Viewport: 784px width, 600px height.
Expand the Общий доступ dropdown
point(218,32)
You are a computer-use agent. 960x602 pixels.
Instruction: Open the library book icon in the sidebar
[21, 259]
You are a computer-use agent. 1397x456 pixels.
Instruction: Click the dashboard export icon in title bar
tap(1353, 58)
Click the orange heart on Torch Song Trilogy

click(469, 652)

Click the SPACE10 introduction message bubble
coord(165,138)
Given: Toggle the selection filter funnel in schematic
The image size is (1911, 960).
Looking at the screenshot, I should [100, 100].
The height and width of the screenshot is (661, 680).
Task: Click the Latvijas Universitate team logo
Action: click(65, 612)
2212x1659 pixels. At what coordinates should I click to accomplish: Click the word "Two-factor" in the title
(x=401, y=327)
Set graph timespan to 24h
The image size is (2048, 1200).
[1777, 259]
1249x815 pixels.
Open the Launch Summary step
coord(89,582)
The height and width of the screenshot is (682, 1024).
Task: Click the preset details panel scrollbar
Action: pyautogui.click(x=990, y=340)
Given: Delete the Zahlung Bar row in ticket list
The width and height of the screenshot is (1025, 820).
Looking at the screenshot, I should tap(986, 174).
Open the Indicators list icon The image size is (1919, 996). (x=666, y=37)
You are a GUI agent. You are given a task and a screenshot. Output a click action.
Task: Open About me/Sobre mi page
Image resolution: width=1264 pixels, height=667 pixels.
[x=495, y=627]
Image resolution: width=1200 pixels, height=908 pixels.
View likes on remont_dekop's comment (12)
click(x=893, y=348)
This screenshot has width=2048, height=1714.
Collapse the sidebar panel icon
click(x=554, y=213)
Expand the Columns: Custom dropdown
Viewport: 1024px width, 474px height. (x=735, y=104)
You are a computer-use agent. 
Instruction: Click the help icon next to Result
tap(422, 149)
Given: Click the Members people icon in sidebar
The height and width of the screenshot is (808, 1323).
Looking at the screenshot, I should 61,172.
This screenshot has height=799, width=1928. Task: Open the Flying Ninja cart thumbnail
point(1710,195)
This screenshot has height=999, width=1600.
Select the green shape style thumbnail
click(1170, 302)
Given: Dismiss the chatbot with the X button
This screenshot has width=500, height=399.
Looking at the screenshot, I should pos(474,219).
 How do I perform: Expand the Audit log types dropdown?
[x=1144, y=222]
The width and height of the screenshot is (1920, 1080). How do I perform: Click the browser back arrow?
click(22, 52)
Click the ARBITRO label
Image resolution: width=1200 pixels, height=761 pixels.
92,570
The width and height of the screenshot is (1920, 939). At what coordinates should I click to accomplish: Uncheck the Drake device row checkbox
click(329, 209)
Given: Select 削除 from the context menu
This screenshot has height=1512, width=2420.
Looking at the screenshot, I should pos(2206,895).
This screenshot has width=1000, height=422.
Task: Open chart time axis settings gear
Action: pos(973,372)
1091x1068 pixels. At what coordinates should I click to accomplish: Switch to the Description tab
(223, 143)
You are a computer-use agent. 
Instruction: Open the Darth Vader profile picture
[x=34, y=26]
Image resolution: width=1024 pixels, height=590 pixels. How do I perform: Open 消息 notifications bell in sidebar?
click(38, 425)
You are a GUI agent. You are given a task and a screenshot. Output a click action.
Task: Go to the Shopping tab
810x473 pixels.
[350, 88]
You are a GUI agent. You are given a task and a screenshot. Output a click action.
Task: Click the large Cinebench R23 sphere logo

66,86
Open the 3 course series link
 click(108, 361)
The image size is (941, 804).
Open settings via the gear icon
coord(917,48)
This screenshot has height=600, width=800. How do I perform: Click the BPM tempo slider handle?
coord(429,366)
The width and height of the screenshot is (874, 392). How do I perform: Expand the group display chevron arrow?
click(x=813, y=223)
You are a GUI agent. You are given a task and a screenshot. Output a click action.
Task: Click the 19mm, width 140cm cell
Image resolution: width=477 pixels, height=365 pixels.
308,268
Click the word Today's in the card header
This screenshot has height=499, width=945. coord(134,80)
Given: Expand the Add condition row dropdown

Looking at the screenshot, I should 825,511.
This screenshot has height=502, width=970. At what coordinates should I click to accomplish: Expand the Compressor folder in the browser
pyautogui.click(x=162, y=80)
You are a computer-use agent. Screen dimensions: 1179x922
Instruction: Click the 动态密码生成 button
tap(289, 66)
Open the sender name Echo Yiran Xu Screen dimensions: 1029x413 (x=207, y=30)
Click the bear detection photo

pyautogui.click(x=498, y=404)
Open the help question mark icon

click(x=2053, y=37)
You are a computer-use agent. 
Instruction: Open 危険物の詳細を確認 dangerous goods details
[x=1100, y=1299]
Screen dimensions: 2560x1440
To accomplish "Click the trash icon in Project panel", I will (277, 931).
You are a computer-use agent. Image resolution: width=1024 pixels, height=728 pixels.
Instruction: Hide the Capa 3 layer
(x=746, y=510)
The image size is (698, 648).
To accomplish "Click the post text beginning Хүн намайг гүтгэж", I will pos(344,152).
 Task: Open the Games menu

▶ WHAT THE EXERCISE ASKS: Reproduce all of the material above word for word, keeping every line in its original order.

▶ REPLY TO THE TASK:
Viewport: 784px width, 600px height.
Expand the Общий доступ dropdown
point(218,32)
You are a computer-use agent. 960x602 pixels.
Instruction: Open the library book icon in the sidebar
[21, 259]
You are a computer-use agent. 1397x456 pixels.
Instruction: Click the dashboard export icon in title bar
tap(1353, 58)
Click the orange heart on Torch Song Trilogy

click(469, 652)

Click the SPACE10 introduction message bubble
coord(165,138)
Given: Toggle the selection filter funnel in schematic
The image size is (1911, 960).
Looking at the screenshot, I should [100, 100].
The height and width of the screenshot is (661, 680).
Task: Click the Latvijas Universitate team logo
Action: click(65, 612)
2212x1659 pixels. At what coordinates should I click to accomplish: Click the word "Two-factor" in the title
(x=401, y=327)
Set graph timespan to 24h
The image size is (2048, 1200).
[1777, 259]
1249x815 pixels.
Open the Launch Summary step
coord(89,582)
The height and width of the screenshot is (682, 1024).
Task: Click the preset details panel scrollbar
Action: pyautogui.click(x=990, y=340)
Given: Delete the Zahlung Bar row in ticket list
The width and height of the screenshot is (1025, 820).
Looking at the screenshot, I should tap(986, 174).
Open the Indicators list icon The image size is (1919, 996). (x=666, y=37)
You are a GUI agent. You are given a task and a screenshot. Output a click action.
Task: Open About me/Sobre mi page
Image resolution: width=1264 pixels, height=667 pixels.
[x=495, y=627]
Image resolution: width=1200 pixels, height=908 pixels.
View likes on remont_dekop's comment (12)
click(x=893, y=348)
This screenshot has width=2048, height=1714.
Collapse the sidebar panel icon
click(x=554, y=213)
Expand the Columns: Custom dropdown
Viewport: 1024px width, 474px height. (x=735, y=104)
You are a computer-use agent. 
Instruction: Click the help icon next to Result
tap(422, 149)
Given: Click the Members people icon in sidebar
The height and width of the screenshot is (808, 1323).
Looking at the screenshot, I should 61,172.
This screenshot has height=799, width=1928. Task: Open the Flying Ninja cart thumbnail
point(1710,195)
This screenshot has height=999, width=1600.
Select the green shape style thumbnail
click(1170, 302)
Given: Dismiss the chatbot with the X button
This screenshot has width=500, height=399.
Looking at the screenshot, I should pos(474,219).
 How do I perform: Expand the Audit log types dropdown?
[x=1144, y=222]
The width and height of the screenshot is (1920, 1080). How do I perform: Click the browser back arrow?
click(22, 52)
Click the ARBITRO label
Image resolution: width=1200 pixels, height=761 pixels.
92,570
The width and height of the screenshot is (1920, 939). At what coordinates should I click to accomplish: Uncheck the Drake device row checkbox
click(329, 209)
Given: Select 削除 from the context menu
This screenshot has height=1512, width=2420.
Looking at the screenshot, I should pos(2206,895).
This screenshot has width=1000, height=422.
Task: Open chart time axis settings gear
Action: pos(973,372)
1091x1068 pixels. At what coordinates should I click to accomplish: Switch to the Description tab
(223, 143)
You are a computer-use agent. 
Instruction: Open the Darth Vader profile picture
[x=34, y=26]
Image resolution: width=1024 pixels, height=590 pixels. How do I perform: Open 消息 notifications bell in sidebar?
click(38, 425)
You are a GUI agent. You are given a task and a screenshot. Output a click action.
Task: Go to the Shopping tab
810x473 pixels.
[350, 88]
You are a GUI agent. You are given a task and a screenshot. Output a click action.
Task: Click the large Cinebench R23 sphere logo

66,86
Open the 3 course series link
 click(108, 361)
The image size is (941, 804).
Open settings via the gear icon
coord(917,48)
This screenshot has height=600, width=800. How do I perform: Click the BPM tempo slider handle?
coord(429,366)
The width and height of the screenshot is (874, 392). How do I perform: Expand the group display chevron arrow?
click(x=813, y=223)
You are a GUI agent. You are given a task and a screenshot. Output a click action.
Task: Click the 19mm, width 140cm cell
Image resolution: width=477 pixels, height=365 pixels.
308,268
Click the word Today's in the card header
This screenshot has height=499, width=945. coord(134,80)
Given: Expand the Add condition row dropdown

Looking at the screenshot, I should 825,511.
This screenshot has height=502, width=970. At what coordinates should I click to accomplish: Expand the Compressor folder in the browser
pyautogui.click(x=162, y=80)
You are a computer-use agent. Screen dimensions: 1179x922
Instruction: Click the 动态密码生成 button
tap(289, 66)
Open the sender name Echo Yiran Xu Screen dimensions: 1029x413 (x=207, y=30)
Click the bear detection photo

pyautogui.click(x=498, y=404)
Open the help question mark icon

click(x=2053, y=37)
You are a computer-use agent. 
Instruction: Open 危険物の詳細を確認 dangerous goods details
[x=1100, y=1299]
Screen dimensions: 2560x1440
To accomplish "Click the trash icon in Project panel", I will (277, 931).
You are a computer-use agent. Image resolution: width=1024 pixels, height=728 pixels.
Instruction: Hide the Capa 3 layer
(x=746, y=510)
The image size is (698, 648).
To accomplish "Click the post text beginning Хүн намайг гүтгэж", I will pos(344,152).
 Task: Open the Games menu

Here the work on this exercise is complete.